**Aim of the task**
Echo the lines below word for word, from the first one up to and including the line with "This screenshot has width=862, height=273.".

Entries for locating words and elements
[BEGIN]
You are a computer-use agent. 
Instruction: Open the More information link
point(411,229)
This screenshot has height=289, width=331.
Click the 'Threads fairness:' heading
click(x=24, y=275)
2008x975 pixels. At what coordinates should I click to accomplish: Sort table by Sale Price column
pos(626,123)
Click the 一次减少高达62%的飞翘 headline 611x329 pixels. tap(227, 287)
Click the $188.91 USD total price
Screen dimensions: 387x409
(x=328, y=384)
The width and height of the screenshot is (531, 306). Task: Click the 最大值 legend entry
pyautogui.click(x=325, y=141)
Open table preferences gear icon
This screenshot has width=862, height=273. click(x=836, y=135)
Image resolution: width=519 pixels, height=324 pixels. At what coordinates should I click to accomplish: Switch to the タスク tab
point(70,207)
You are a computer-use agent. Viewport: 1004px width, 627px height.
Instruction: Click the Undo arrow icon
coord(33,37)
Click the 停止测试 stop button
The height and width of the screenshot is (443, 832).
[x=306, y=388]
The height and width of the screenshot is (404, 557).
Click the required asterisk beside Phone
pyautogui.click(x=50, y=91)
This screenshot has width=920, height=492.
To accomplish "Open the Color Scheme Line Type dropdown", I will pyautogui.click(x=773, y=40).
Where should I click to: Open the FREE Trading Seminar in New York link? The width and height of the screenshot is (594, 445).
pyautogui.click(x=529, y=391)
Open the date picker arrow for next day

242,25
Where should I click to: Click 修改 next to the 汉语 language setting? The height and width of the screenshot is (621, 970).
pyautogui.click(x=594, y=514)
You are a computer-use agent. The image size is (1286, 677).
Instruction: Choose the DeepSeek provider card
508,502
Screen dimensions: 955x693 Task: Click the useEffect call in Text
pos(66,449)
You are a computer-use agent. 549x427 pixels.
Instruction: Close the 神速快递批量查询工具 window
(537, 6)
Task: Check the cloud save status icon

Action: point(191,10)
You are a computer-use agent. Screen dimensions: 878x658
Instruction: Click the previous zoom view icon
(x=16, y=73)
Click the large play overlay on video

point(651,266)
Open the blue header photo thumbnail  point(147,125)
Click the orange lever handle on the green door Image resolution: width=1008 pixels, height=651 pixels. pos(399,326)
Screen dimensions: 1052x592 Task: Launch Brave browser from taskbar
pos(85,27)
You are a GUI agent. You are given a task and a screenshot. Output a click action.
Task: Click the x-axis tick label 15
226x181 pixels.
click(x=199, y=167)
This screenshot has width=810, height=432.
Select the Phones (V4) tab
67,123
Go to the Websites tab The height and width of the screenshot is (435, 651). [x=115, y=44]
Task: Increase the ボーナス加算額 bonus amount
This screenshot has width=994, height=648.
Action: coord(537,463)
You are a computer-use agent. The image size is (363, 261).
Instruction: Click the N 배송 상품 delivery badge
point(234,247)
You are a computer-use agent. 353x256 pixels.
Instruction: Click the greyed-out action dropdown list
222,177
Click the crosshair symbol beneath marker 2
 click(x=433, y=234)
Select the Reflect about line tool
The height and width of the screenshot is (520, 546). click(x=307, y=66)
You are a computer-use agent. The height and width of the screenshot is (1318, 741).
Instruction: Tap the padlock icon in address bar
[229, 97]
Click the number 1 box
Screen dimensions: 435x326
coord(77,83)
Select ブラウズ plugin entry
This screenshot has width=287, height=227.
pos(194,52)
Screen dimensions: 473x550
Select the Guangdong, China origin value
[END]
**The result**
You are a computer-use agent. 
Instruction: Open the More information link
point(411,229)
This screenshot has height=289, width=331.
Click the 'Threads fairness:' heading
click(x=24, y=275)
2008x975 pixels. At what coordinates should I click to accomplish: Sort table by Sale Price column
pos(626,123)
Click the 一次减少高达62%的飞翘 headline 611x329 pixels. tap(227, 287)
Click the $188.91 USD total price
Screen dimensions: 387x409
(x=328, y=384)
The width and height of the screenshot is (531, 306). Task: Click the 最大值 legend entry
pyautogui.click(x=325, y=141)
Open table preferences gear icon
This screenshot has width=862, height=273. click(x=836, y=135)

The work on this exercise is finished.